Often those issues are caused by huge timeout and maxconn values in the configuration, so connections are never released, however that is not the case here.

Sorry yeah, it has just occurred to me that I recorded the show pools after it had been restarted so it was a fresh instance of HAProxy.

As expected I did come in today and find that over the weekend the instance has churned through some memory:

Dumping pools usage. Use SIGQUIT to flush them.
  - Pool comp_state (32 bytes) : 72 allocated (2304 bytes), 33 used, needed_avg 66, 0 failures, 6 users, @0x556b4c5b0b00=09 [SHARED]
  - Pool filter (64 bytes) : 7032752 allocated (450096128 bytes), 7032752 used, needed_avg 3448519, 0 failures, 9 users, @0x556b4c5b0a80=08 [SHARED]
  - Pool pendconn (96 bytes) : 0 allocated (0 bytes), 0 used, needed_avg 0, 0 failures, 4 users, @0x556b4c5b0b80=10 [SHARED]
  - Pool ssl_sock_ct (128 bytes) : 204 allocated (26112 bytes), 67 used, needed_avg 164, 0 failures, 3 users, @0x556b4c5b0680=00 [SHARED]
  - Pool h1c (160 bytes) : 209 allocated (33440 bytes), 88 used, needed_avg 168, 0 failures, 4 users, @0x556b4c5b0800=03 [SHARED]
  - Pool fcgi_strm (192 bytes) : 204 allocated (39168 bytes), 72 used, needed_avg 164, 0 failures, 5 users, @0x556b4c5b0700=01 [SHARED]
  - Pool tcpcheck_ru (224 bytes) : 82 allocated (18368 bytes), 45 used, needed_avg 67, 0 failures, 3 users, @0x556b4c5b0980=06 [SHARED]
  - Pool authority (256 bytes) : 2 allocated (512 bytes), 1 used, needed_avg 0, 0 failures, 2 users, @0x556b4c5b0d00=13 [SHARED]
  - Pool spoe_ctx (320 bytes) : 0 allocated (0 bytes), 0 used, needed_avg 0, 0 failures, 1 users, @0x556b4c5b0a00=07 [SHARED]
  - Pool dns_resolut (480 bytes) : 0 allocated (0 bytes), 0 used, needed_avg 0, 0 failures, 1 users, @0x556b4c5b0c00=11 [SHARED]
  - Pool dns_answer_ (576 bytes) : 0 allocated (0 bytes), 0 used, needed_avg 0, 0 failures, 1 users, @0x556b4c5b0c80=12 [SHARED]
  - Pool requri (1024 bytes) : 0 allocated (0 bytes), 0 used, needed_avg 0, 0 failures, 1 users, @0x556b4c5b0e00=15 [SHARED]
  - Pool stream (1088 bytes) : 74 allocated (80512 bytes), 23 used, needed_avg 60, 0 failures, 1 users, @0x556b4c5b0900=05 [SHARED]
  - Pool fcgi_conn (1216 bytes) : 0 allocated (0 bytes), 0 used, needed_avg 0, 0 failures, 1 users, @0x556b4c5b0780=02 [SHARED]
  - Pool h2c (1312 bytes) : 11 allocated (14432 bytes), 7 used, needed_avg 10, 0 failures, 1 users, @0x556b4c5b0880=04 [SHARED]
  - Pool hpack_tbl (4096 bytes) : 11 allocated (45056 bytes), 7 used, needed_avg 10, 0 failures, 1 users, @0x556b4c5b0f00=17 [SHARED]
  - Pool buffer (16384 bytes) : 66 allocated (1081344 bytes), 45 used, needed_avg 54, 0 failures, 1 users, @0x556b4c5b0e80=16 [SHARED]
  - Pool trash (16416 bytes) : 2 allocated (32832 bytes), 2 used, needed_avg 0, 0 failures, 1 users, @0x556b4c5b0f80=18
Total: 18 pools, 451470208 bytes allocated, 450976992 used.

It seems to be the filter pool that is holding onto a lot of memory at the moment.

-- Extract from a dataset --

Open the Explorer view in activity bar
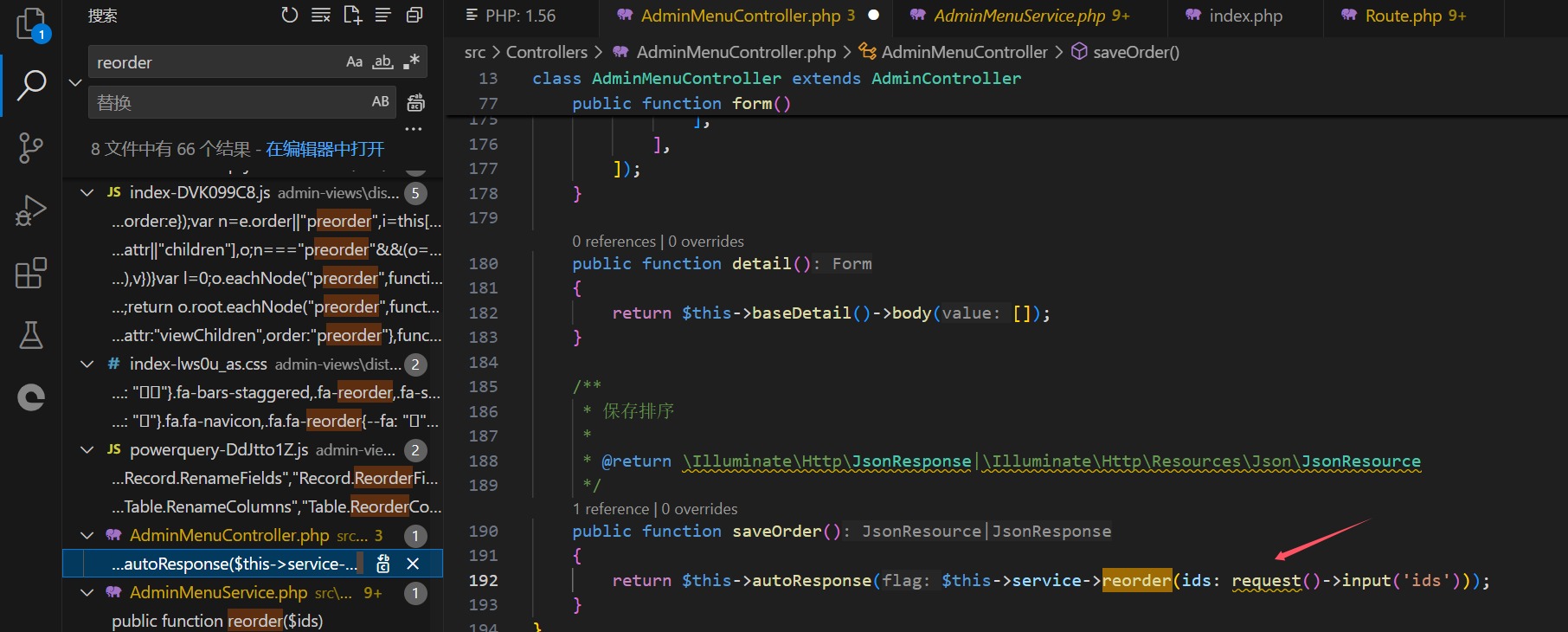This screenshot has width=1568, height=632. coord(31,23)
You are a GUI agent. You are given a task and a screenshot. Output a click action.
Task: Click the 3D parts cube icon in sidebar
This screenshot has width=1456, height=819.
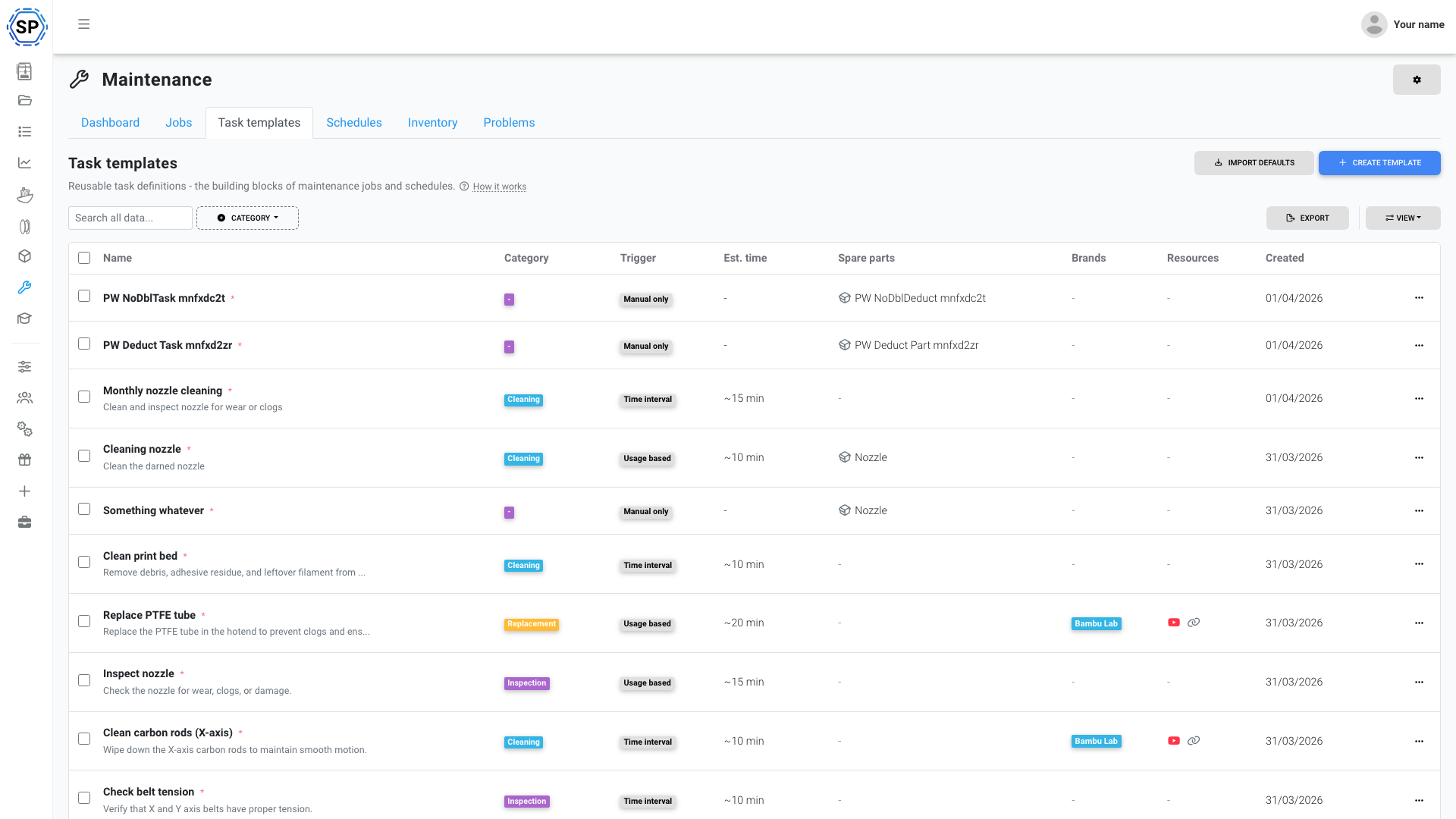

Please if you do read through the above logs let me know if you see anything interesting.

Thanks for the versioning info, I will investigate upgrading our instance to 2.2.14 ASAP.

Thanks!

Is there any filter functionality that you are actually using? It doesn’t look so from the configuration you shared.

Filter functionality is used for SPOE, compression, caching, fcgi-app, trace.

No as far as I am aware I am not using any filtering functionality, unless something has been configured under the hood that I am missing?